(Trecho do texto):

---------------

Estes pressupostos vêm delineados no art. 312, do CPP:
A prisão preventiva poderá ser decretada como garantia da ordem pública, da ordem econômica, por conveniência da instrução criminal, ou para assegurar a aplicação da lei penal, quando houver prova da existência do crime e indício suficiente de autoria.
Parágrafo único. A prisão preventiva também poderá ser decretada em caso de descumprimento de qualquer das obrigações impostas por força de outras medidas cautelares (art. 282, § 4º).
Nesta questão, tem-se o estudo minucioso das expressões fumus boni iuris e o periculum in mora na demonstração de tais requisitos caracterizadores de tal medida cautelar. O primeiro, também denominado pela doutrina de fumus comissi delicti, refere-se à existência de prova da existência de um crime e indícios suficientes da sua autoria. O segundo, igualmente classificado como periculum libertatis, ocorre quando faz se presente, no mínimo, um dos elementos previstos no caput do artigo supra, concomitantemente, com a comprovação indubitável do perigo que decorre do estado de liberdade do agente.
Evidencia se, no entanto, a importância em estabelecer o caráter subjetivo desses elementos, sobretudo da expressão garantia da ordem pública, devido à vagueza e imprecisão conceitual.
Num segundo plano, mesmo com a presença desses caracterizadores vistos acima, faz se necessário, no caso concreto, verificar as hipóteses legais para a decretação da prisão preventiva que serão analisados a seguir.
2.2 Hipóteses de cabimento
Ainda que atendidos os pressupostos e fundamentos caracterizadores da prisão preventiva, a sua decretação somente se dará mediante as hipóteses claras previstas no art. 313, do CPP:
Nos termos do art. 312 deste Código, será admitida a decretação da prisão preventiva:
I – nos crimes dolosos punidos com pena privativa de liberdade máxima superior a 4 (quatro) anos;
II – se tiver sido condenado por outro crime doloso, em sentença transitada em julgado, ressalvado o disposto no inciso I do caput do art. 64 do Decreto-lei nº 2.848, de 7 de dezembro de 1940 – Código Penal;
III – se o crime envolver violência doméstica e familiar contra a mulher, criança, adolescente, idoso, enfermo ou pessoa com deficiência, para garantir a execução das medidas protetivas de urgência;
IV – (revogado).
§ 1º Também será admitida a prisão preventiva quando houver dúvida sobre a identidade civil da pessoa ou quando esta não fornecer elementos suficientes para esclarecê-la, devendo o preso ser colocado imediatamente em liberdade após a identificação, salvo se outra hipótese recomendar a manutenção da medida. (Redação dada pela Lei nº 13.964, de 2019).
§ 2º Não será admitida a decretação da prisão preventiva com a finalidade de antecipação de cumprimento de pena ou como decorrência imediata de investigação criminal ou da apresentação ou recebimento de denúncia. (Incluído pela Lei nº 13.964, de 2019).

---------------

(Listagem de dados):
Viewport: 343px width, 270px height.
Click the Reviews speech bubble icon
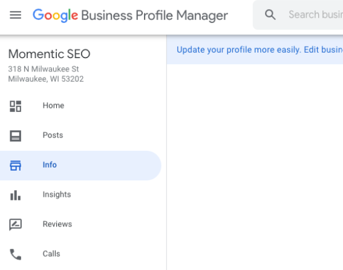click(15, 225)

---------------

(Tarefa proposta 1): Reescreva em forma de lista breve o parágrafo do trecho sobre a prisão preventiva que começa com "Nesta questão, tem-se o estudo minucioso", conservando seus fatos principais.
(Tarefa proposta 2): Transcreva do trecho sobre a prisão preventiva a passagem que se inicia em "Evidencia se, no" e segue até "analisados a seguir.".

(Solução da tarefa 1):
- As expressões fumus boni iuris e periculum in mora servem para demonstrar os requisitos da prisão preventiva.
- Fumus boni iuris, que a doutrina também chama de fumus comissi delicti, é a prova da existência de um crime somada a indícios suficientes de sua autoria.
- Periculum in mora, também classificado como periculum libertatis, se verifica quando há pelo menos um dos elementos previstos no caput do art. 312 do CPP, junto com a comprovação indubitável do perigo decorrente do estado de liberdade do agente.

(Solução da tarefa 2):
Evidencia se, no entanto, a importância em estabelecer o caráter subjetivo desses elementos, sobretudo da expressão garantia da ordem pública, devido à vagueza e imprecisão conceitual.
Num segundo plano, mesmo com a presença desses caracterizadores vistos acima, faz se necessário, no caso concreto, verificar as hipóteses legais para a decretação da prisão preventiva que serão analisados a seguir.